Workers’ Compensation Codes for Transportation Companies
It has already been mentioned in the previous section that workers’ comp gets decided depending on various factors, among which one major factor is the operational class code for the transportation companies. When any company decides how much it should pay as the workers’ comp to the victim driver, it focuses on the operational class codes.
There are numerous class codes under any of which you must get classified. Such as
7219- Local and long haul truckers workers’ comp
Here the radius is the main deciding factor. The code works like a catch-all for most truck drivers.
7228- Local or Short-Haul Truckers Workers’ Comp
If any driver carries other people’s goods and materials and does not cross a distance of more than 200 miles, the driver’s accident will fall under this class code then. Besides, dump trucks, towing truck operations, drive-away cases also carry this class code.
7229- Long Haul Trucking Workers’ Comp
The situation for this code is almost opposite to the code mentioned above. If any driver carries other people’s goods but crosses more than 200 miles from the point he starts, then this code will become his class code. Trucking comp, which occurs within the interstate, will fall under this code. On the contrary, long-distance driving can also hold this class code.
7230- Package or Parcel Delivery Trucking Workers’ Comp
Mostly the truck drivers who carry packages and goods from a retailer or a retail store to the consumer use this class code. Like the furniture stores.
7231- Mail Drivers and Couriers Workers’ Comp
This code includes all the truck drivers working for the product courier services.
Reduce Trucking Accidents to Reduce WC Claims
Workers’ comp is completely related to trucking accidents. So it is obvious that if trucking accidents can be reduced or maintained somehow, workers’ comp will eventually get reduced.

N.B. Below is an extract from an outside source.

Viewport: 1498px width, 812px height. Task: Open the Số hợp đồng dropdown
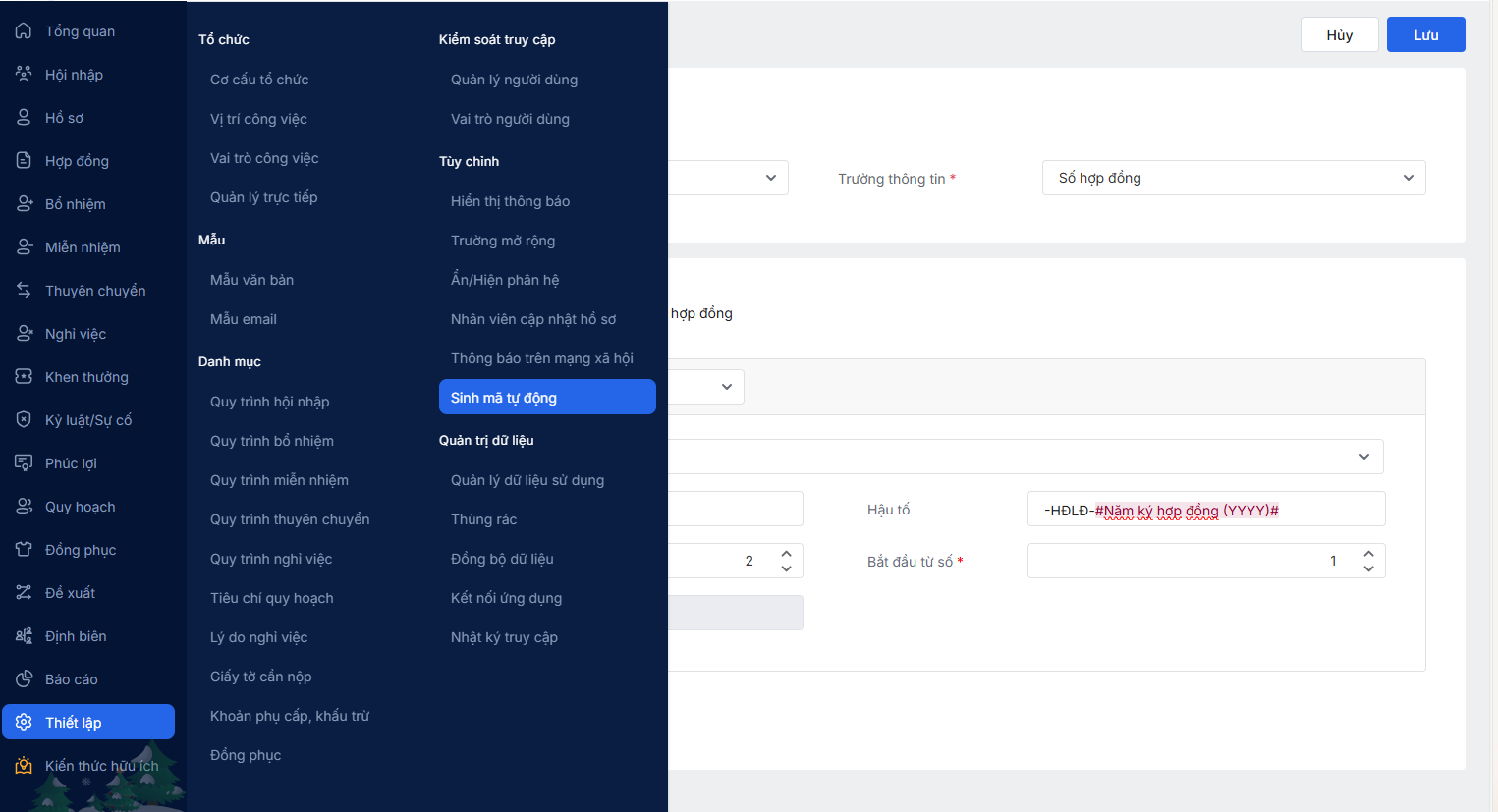[1233, 178]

In order to reduce trucking accidents, some effective measures can be taken by both the trucking companies and the truck drivers as well. For example:
- Arranging sufficient footwear needed for the behind wheel of the truck
- Drivers being more careful while driving trucks on highway roads
- Maintaining traffic rules properly
- Wearing tennis shoes or cowboy boots for reducing injuries in ankles
- Taking necessary advices from the insurances companies
- Providing adequate driving training to the drivers
Lower Your Trucking Work Comp Premiums
Workers’ comp premiums are normally higher for the trucking companies than any other driving companies. Trucking companies have to pay a big amount annually as their insurance premiums. If you want to lower your annual insurance premium, you need quotes from someone or some agents who are knowledgeable enough in this field. The quotations can make your premiums reduced in a substantial amount.
Recently, if you search, you will find there are lots of agents or companies who are doing the business of an intermediary. That means if you contact these companies, they will find agents or quotes for you from trusted sources. And you will get your workers’ comp premiums lowered just sitting at your desk by hiring them. It’s very much easy and trustworthy, isn’t it?

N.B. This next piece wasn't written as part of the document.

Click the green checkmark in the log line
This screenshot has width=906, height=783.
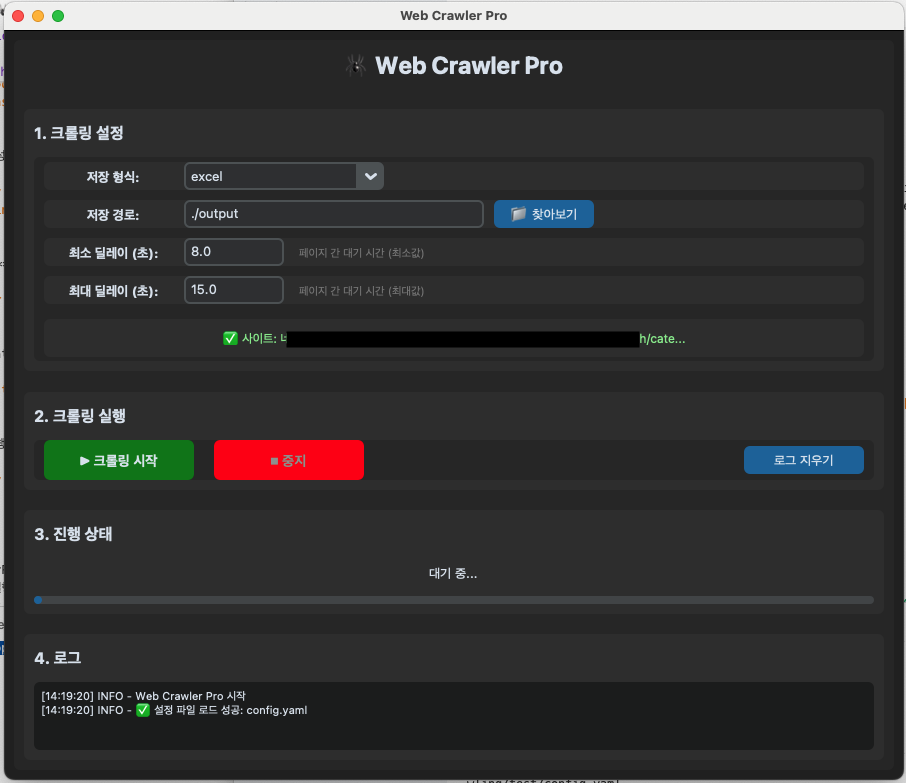pos(142,710)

So, we sum up our discussion on the truck driver workers’ compensation rates here. I hope you have learned all the necessary things you should know about truck driving and the driver’s compensation issue. If you are a truck driver worker or an owner-driver, this information will help you out a lot. If you want to learn further, you can contact your motor insurance company and an advisor professional in this field.